Think Python: How to Think Like a Computer Scientist
<http://www.greenteapress.com/thinkpython/>

It's a pretty good overview of basic concepts of Computer Science, it's focus
is Object-Oriented but does cover functional programming as well.

I would also pair any of the suggestions offered here with
<http://pythontutor.com/> adding the visual component of program execution
will help absorb the material much quicker and get you used to the nuances of
python.

------
intellegacy
To learn CS, Programming, and Python, I'm currently working through:

6.00x (MIT's edX Intro to CS course), Python
<https://www.edx.org/courses/MITx/6.00x/2012_Fall/info>

CS101 (Udacity's Intro to CS course), Python
[http://www.udacity.com/overview/Course/cs101/CourseRev/apr20...](http://www.udacity.com/overview/Course/cs101/CourseRev/apr2012)
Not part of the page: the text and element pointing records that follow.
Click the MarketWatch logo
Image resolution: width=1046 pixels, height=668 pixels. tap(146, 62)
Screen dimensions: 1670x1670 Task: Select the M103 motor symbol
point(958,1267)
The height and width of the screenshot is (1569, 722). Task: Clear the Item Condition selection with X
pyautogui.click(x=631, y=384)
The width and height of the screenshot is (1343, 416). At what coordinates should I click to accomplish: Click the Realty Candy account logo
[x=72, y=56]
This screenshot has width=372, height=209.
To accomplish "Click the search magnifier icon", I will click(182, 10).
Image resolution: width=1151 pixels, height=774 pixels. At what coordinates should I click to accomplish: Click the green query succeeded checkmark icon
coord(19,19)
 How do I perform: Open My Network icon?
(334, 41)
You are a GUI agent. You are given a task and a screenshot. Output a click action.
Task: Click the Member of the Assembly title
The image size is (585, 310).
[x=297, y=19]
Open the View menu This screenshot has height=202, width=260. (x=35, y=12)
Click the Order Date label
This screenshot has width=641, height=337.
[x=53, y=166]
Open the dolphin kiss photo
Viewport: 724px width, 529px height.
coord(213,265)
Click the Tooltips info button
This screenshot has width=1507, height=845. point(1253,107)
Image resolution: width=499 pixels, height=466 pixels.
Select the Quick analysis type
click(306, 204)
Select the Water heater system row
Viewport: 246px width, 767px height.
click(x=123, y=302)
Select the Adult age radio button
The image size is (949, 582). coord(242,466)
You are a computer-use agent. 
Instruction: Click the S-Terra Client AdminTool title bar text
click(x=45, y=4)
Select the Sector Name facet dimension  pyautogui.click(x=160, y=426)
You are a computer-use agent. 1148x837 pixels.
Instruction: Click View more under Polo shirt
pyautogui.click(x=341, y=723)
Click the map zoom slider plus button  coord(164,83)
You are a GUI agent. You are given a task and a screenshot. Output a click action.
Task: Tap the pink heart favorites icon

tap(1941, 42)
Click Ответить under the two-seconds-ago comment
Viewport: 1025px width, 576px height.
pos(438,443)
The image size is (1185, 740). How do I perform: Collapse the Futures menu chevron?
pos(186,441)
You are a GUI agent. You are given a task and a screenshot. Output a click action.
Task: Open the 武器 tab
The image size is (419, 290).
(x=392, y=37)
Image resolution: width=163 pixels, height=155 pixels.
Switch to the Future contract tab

Python the Hard way (Zed Shaw's online book), Python
<http://learnpythonthehardway.org/book/>

Code Academy, (Python track), Python <http://www.codecademy.com/tracks/python>

I consider 6.00x and CS101 to be my CS foundation and Python Hard way and Code
Academy to be brush-up on the Python/programming. Working through all these in
tandem really hits my brain in 4 different but complementary angles.

------
shrikrishna
"A byte of Python" is the best book I've seen so far that caters to a beginner
audience. All you need to know about computers to read this book is to how to
save text files. Really engaging.

<http://www.swaroopch.com/notes/python/>